Coca-Cola suffered quite the loss after failing to win a Trademark fight against Meenaxi Enterprise, an Indian-based company primarily known for its FMCG products. According to the company's website, meenaxifoods.com, they take pride in certain products: Limca, Thums Up, Rimzin, Rogers, and Bournvita.
Among the products mentioned above, Limca and Thums Up are the main attraction, so to speak, of the recent Trademark fight.
Coca-Cola bought Limca and Thums Up in 1993 from Parle Bilseri, the company which created Thums Up and Limca. For clarification, Limca is a lemon soda product; thums Up is regular cola, not too different from Coca-Cola or Pepsi.
When 2008 came around, Meenaxi started selling their own Thums Up and Limca in America, years after Coca-Cola bought the Trademarks in India. Meenaxi then decided to register Thums Up and Limca as their Trademarks with the US Patent and Trademark Office (USPTO) in 2012.
Having already bought Limca and Thums Up from their creator, Coca-Cola finds Meenaxi’s actions damaging. Therefore, Coca-Cola fought back by requesting USPTO to cancel the Limca and Thums Up Trademarks in America. The Trademark Trial and Appeal Board granted the request.
The cancellation of the Limca and Thums Up Trademarks in America was granted because the Board found that Meenaxi's marketing and registering of the Trademarks have the potential to harm the reputation of Coca-Cola products among Indian-Americans.
The case was brought before the US Court of Appeals for the Federal Circuit by Meenaxi. The legal action ended with Coca-Cola being declared unable to prove that the registration of the Limca and Thums Up Trademarks in America was detrimental to their products. At the time this article was written, Meenaxi’s very own Limca and Thums Up were still registered with USPTO.

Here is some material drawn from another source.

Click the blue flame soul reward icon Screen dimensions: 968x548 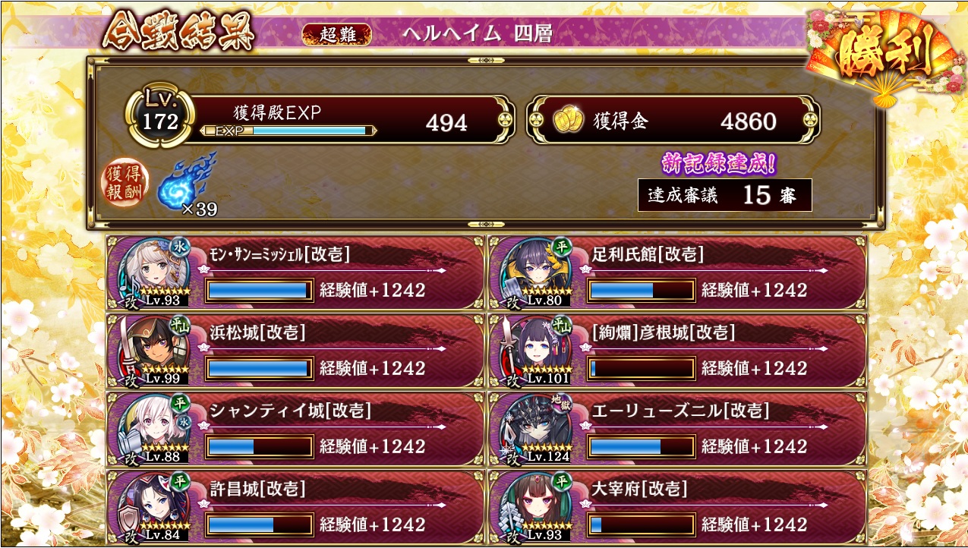tap(186, 180)
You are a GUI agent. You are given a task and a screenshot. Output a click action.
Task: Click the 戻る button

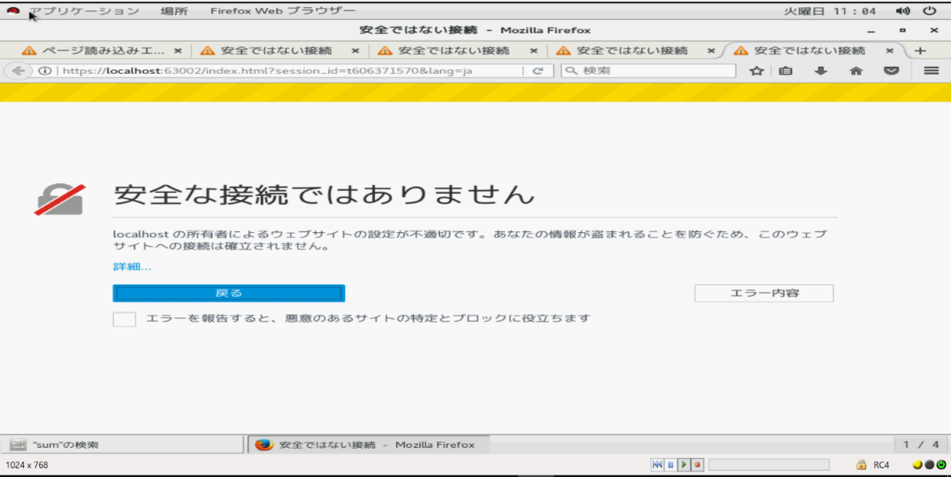pos(229,294)
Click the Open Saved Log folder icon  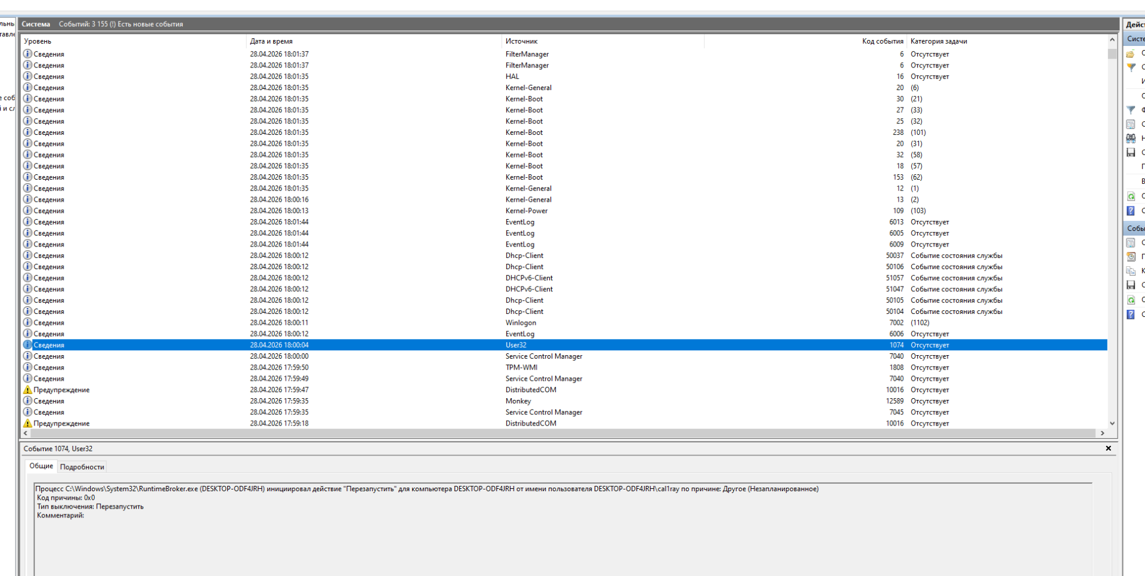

The main point of this case is that Coca-Cola has legally purchased the rights to the Limca and Thums Up Trademarks in India. Therefore, Coca-Cola now owns the two Trademarks. Meenaxi is a party whose position is outside Coca-Cola and Parle Bisleri's transactions. The Limca and Thums Up Trademarks marketed and registered by Meenaxi do not correlate with Coca-Cola's Limca and Thums Up, except in terms of their similarities.
Imagine if a case like this happened in Indonesia. How would our regulation face such a case?
Trademark Law in Indonesia
Please note that the most fundamental rule in Indonesian Trademark law is that we follow the first-to-file system. As can be seen in Article 1 point 5 and Article 3 of Law Number 20 of 2016 concerning Trademark and Geographical Indication. Therefore, the party who registers first is the one who has the right to use and market the Trademark. Other parties may use the same Trademark only if they sell goods/services that are not similar to the goods/services represented by the Trademark that appeared first.
In this case, let's say Coca-Cola is company A, which has purchased Trademarks from company B in country AB. The Trademark rights are in country AB. In the future, Meenaxi, or company C, markets and registers Trademarks in Indonesia. Those Trademarks are identical to the Trademarks purchased by company A some years ago in country AB. In that situation, considering Indonesia prioritizes who registers first, company A would be fighting a losing battle against company C. In any case, Company A’s Trademark rights in country AB do not transfer itself to Indonesia. Laws and sovereignty are restricted to a country’s territory. Therefore, the Trademark rights obtained by company A in country AB have no significance in Indonesia. Unless company A’s Trademarks are well-known Trademarks.
What can be concluded here is that, should a case such as this were to happen in Indonesia, the result would more or less be the same. There would, however, be a slight difference in reasons for victory. Here, the reason would be: company C registered first.
If company A attempts to register similar or identical Trademarks, theirs would be rejected or opposed. The reason would be, that no party can register a Trademark with similarities to an already registered Trademark.
The chances of company A winning against company C in this hypothetical case is relatively small unless company A argues that company C's Trademarks are identical to well-known Trademarks. That argument can't stand alone; it needs to be followed by solid proof.